TEXT PASSAGE ::

Laplace approximation for mixed models in Julia (TMB-like functionality)

Hello,

[Apologies for lack of URLs, I’m a new user so limited to only 2. I can provide more in a follow up as requested]

I’m writing to inquire about the current state of Julia with respect to the Laplace approximation for mixed effects statistical models. I was recently turned on to Julia from a nice talk by Sam (which is posted on discourse but not linked here). I think the biggest hurdle for recruiting new users to Julia in our field (quantitative ecology/fisheries science) is that it needs to provide similar or improved functionality over the software package Template Model Builder. This has been discussed briefly on forums here before (see especially this discussion).

From a user perspective the beauty of TMB is you simply write your objective function in a simple C++ template. TMB then does the Laplace approximation to integrate out arbitrary subsets of parameters (typically random effects), declared in R after compilation, while automatically detecting and using sparsity for calculations (unlike INLA where sparsity must be known a priori). See the adcomp github repo tutorial for a flavor of the syntax and user experience.

Per the previously linked thread, it’s been used widely in glmmTMB. But more importantly, TMB scales incredibly well to diverse mixed models beyond regressions, and has led to recent a surge in methods in ecology and related fields (e.g., spatial factor analysis, state-space population dynamics, life history theory, and especially spatio-temporal models). TMB is great, but there would be an undeniable elegance to doing the whole statistical analysis in a single programming language. I haven’t used Julia but am certainly intrigued and I think that if Julia had similar functionality it would make an attractive alternative for cutting edge statistical model development. Not to mention it would be good to have an alternative to TMB just for benchmarking, checking, and testing.

It was clear in 2019 that “…many of the pieces are in place…” What is the current status of this kind of functionality in Julia now? In particular, what are the existing capabilities for (higher-order) AD, Hessian sparsity detection, Laplace approximation, sparse Cholesky decomposition? How active is development on these features, and how much work would it take to implement TMB’s functionality in Julia?

Thanks in advance!

6 Likes

As I see it,

Statistical tools:

  • Distributions.jl has extensive coverage of statistical distributions. It’s one of the older packages in the Julia ecosystem, so it’s well-tested but also has some rough edges around e.g. working with autodiff. There are extension packages such as DistributionsAD.jl that alleviate this.

  • MeasureTheory.jl is currently under development, but is exploring ways to improve Distributions, including dropping normalizing constants when they aren’t needed to speed up computations.

  • For SPDE models, Sam’s SPDEPrecisionMatrices.jl and GaussianMarkovRandomFields.jl packages are working, but still have a ways to go to match some of the more advanced features available in INLA such as nonstationarity.

  • For model fitting, there is Optim.jl, but also a number of MCMC samplers including multiple implementations of NUTS/HMC.

Autodifferentiation:

  • There are many autodiff packages in Julia. Fortunately they are mostly interchangeable and composable. The most commonly used packages seem to be ForwardDiff.jl for forward mode and ReverseDiff.jl or Zygote.jl for reverse mode.

SUPPLIED INFORMATION ::
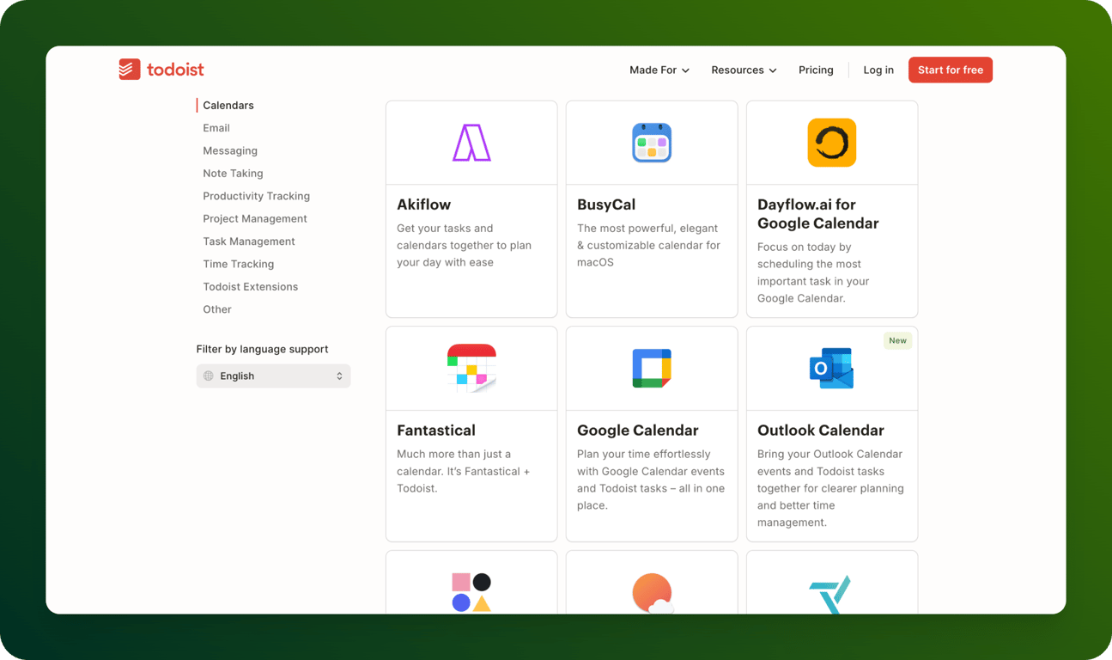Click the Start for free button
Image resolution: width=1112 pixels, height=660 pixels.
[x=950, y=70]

SET TASK :: From the forum thread on Laplace approximation in Julia, copy out word for word the part that opens with the words containing "Thanks in advance!" and closes with "that alleviate this.".

EXPECTED ANSWER ::
Thanks in advance!

6 Likes

As I see it,

Statistical tools:

  • Distributions.jl has extensive coverage of statistical distributions. It’s one of the older packages in the Julia ecosystem, so it’s well-tested but also has some rough edges around e.g. working with autodiff. There are extension packages such as DistributionsAD.jl that alleviate this.